Alicia Gladden

Personal information
- Born: May 28, 1985 Orange Park, Florida, U.S.
- Died: April 19, 2013 (aged 27) Avondale, Florida, U.S.
- Listed height: 1.78 m (5 ft 10 in)

Career information
- High school: Orange Park (Orange Park, Florida)
- College: Florida State (2003–2007)
- WNBA draft: 2007: undrafted
- Playing career: 2007–2012
- Position: Shooting guard

Career history
- 2007–2008: ICIM Arad
- 2008: Basket Esch
- 2008–2010: Energa Toruń
- 2011–2012: Partizan

Career highlights
- ACC All-Defensive Team (2005–2007);

= Alicia Gladden =

American basketball player

Alicia Gladden (May 28, 1985 - April 19, 2013) was an American women's basketball player. As a member of ŽKK Partizan, she won the Women's Adriatic League and national championships in 2012. Gladden also played in the EuroCup Women for Partizan as well as for the Polish side Energa Toruń and the Romanian club ICIM Arad.

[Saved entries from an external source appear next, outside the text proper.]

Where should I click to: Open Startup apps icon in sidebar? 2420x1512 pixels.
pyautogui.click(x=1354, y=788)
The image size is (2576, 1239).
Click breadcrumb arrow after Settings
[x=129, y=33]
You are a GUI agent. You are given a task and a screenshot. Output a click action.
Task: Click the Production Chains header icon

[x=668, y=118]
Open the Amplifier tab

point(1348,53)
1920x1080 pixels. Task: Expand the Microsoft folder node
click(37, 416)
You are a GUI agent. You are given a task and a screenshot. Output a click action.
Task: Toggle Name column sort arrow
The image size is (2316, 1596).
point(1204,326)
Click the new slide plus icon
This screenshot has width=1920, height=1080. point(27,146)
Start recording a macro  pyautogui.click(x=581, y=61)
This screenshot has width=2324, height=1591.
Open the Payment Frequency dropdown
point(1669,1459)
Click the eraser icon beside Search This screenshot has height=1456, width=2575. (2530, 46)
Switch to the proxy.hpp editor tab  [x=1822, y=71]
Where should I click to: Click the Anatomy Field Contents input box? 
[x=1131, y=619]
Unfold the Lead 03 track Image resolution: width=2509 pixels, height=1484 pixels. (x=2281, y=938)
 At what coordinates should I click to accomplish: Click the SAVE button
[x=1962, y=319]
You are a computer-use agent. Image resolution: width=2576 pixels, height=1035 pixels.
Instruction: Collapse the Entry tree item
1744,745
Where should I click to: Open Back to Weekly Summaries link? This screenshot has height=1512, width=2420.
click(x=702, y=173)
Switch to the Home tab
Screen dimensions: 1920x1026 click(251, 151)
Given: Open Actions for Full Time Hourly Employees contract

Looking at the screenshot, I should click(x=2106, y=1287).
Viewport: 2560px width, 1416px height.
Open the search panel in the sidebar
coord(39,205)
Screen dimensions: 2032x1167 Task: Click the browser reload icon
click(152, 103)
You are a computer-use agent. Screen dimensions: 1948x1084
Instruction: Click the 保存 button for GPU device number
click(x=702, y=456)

==Florida State statistics==

Source

| Year | Team | GP | Points | FG% | 3P% | FT% | RPG | APG | SPG | BPG | PPG |
|---|---|---|---|---|---|---|---|---|---|---|---|
| 2003-04 | Florida State | 30 | 156 | 46.4 | - | 51.9 | 3.2 | 1.6 | 1.3 | 0.2 | 5.2 |
| 2004-05 | Florida State | 32 | 397 | 52.2 | - | 75.0 | 6.6 | 2.1 | 3.2 | 0.7 | 12.4 |
| 2005-06 | Florida State | 30 | 392 | 46.6 | 20.0 | 68.8 | 6.4 | 1.8 | 2.1 | 0.6 | 13.1 |
| 2006-07 | Florida State | 34 | 458 | 44.8 | 37.0 | 71.5 | 5.9 | 2.4 | 2.1 | 0.7 | 13.5 |
| Career |  | 126 | 1403 | 47.4 | 28.3 | 69.3 | 5.6 | 2.0 | 2.2 | 0.6 | 11.1 |

==Death==
Gladden died in a car accident on April 19, 2013.